+++ This bug was initially created as a clone of Bug #1198968 +++ Description of problem: ----------------------- While repeating volume set operation in the loop, glusterd gets OOM killed Version-Release number of selected component (if applicable): ------------------------------------------------------------- Mainline How reproducible: ----------------- Consistent Steps to Reproduce: ------------------- 1. Create a 2 node 'Trusted Storage Pool' ( cluster ) 2. Create 2 distribute volumes with 2 bricks ( 1 brick per node ) and start it 3. From NODE1, in one loop, keep repeating 'volume set' on one volume (say vol1) 4. Frome NODE2, in other loop, keep repeating 'volume set' on other volume ( say vol2 ) Actual results: --------------- After an hour, glusterd got OOM killed.
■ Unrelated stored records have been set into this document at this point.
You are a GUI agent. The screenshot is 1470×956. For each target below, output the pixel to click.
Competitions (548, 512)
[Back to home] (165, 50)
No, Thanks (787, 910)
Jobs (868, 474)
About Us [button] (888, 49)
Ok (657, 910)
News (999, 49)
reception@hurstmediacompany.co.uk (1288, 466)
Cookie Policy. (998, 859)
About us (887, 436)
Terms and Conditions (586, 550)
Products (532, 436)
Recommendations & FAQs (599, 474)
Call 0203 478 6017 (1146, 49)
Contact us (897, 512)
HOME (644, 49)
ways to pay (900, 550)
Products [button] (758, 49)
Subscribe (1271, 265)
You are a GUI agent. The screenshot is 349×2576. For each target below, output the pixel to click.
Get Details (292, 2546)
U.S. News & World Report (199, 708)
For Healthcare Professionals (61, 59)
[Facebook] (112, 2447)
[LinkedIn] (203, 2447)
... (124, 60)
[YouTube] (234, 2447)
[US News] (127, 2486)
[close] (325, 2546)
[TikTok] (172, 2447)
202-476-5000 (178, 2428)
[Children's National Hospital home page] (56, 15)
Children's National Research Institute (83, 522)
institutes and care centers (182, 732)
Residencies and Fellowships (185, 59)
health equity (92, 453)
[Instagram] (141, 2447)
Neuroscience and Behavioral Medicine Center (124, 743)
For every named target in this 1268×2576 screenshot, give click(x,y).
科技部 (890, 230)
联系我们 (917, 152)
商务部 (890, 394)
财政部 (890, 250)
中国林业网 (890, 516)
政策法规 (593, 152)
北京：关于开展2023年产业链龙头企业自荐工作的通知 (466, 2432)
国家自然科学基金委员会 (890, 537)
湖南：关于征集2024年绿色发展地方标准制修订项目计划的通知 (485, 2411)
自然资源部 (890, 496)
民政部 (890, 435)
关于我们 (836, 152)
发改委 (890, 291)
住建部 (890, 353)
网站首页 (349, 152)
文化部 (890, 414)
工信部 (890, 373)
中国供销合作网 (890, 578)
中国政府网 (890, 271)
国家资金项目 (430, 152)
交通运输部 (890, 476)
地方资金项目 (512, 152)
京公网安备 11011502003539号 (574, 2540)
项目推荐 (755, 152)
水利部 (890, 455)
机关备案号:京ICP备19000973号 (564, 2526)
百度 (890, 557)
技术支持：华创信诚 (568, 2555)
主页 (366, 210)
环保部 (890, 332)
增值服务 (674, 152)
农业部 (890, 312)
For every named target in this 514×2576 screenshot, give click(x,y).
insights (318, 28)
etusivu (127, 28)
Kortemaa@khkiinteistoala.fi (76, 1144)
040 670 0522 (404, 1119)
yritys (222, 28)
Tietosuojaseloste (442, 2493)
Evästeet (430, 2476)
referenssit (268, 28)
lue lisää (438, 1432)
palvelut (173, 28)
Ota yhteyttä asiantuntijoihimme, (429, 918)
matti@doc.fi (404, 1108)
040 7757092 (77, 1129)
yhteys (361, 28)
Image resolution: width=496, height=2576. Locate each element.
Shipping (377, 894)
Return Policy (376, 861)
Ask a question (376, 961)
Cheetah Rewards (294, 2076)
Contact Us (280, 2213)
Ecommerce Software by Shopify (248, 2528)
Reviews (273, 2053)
Expected results: ----------------- glusterd should get OOM Killed --- Additional comment from SATHEESARAN on 2015-03-05 04:10:11 EST --- glusterd statedump file while the memory consumption was high enough. This was taken 10 minutes before glusterd got OOM Killed --- Additional comment from SATHEESARAN on 2015-03-05 04:12:52 EST --- sosreport as taken from NODE1, where the glusterd got OOM killed --- Additional comment from SATHEESARAN on 2015-03-05 04:16:54 EST --- Reproducible test case1 : -------------------------- 0. Create a 2 node cluster 1. Create a distribute volume and start it. 2. Create a shell script as follows : while true; do gluster volume set <vol-name1> read-ahead on; done 3. Run the above script in the background. 4. From RHSS command line execute the following, while true; do gluster volume set <vol-name2> write-behind on; done 5. Monitor the memory consumed by glusterd
REVIEW: http://review.gluster.org/9862 (core : free up mem_acct.rec in xlator_members_free) posted (#1) for review on master by Atin Mukherjee (amukherj)
REVIEW: http://review.gluster.org/9862 (core : free up mem_acct.rec in xlator_members_free) posted (#2) for review on master by Atin Mukherjee (amukherj)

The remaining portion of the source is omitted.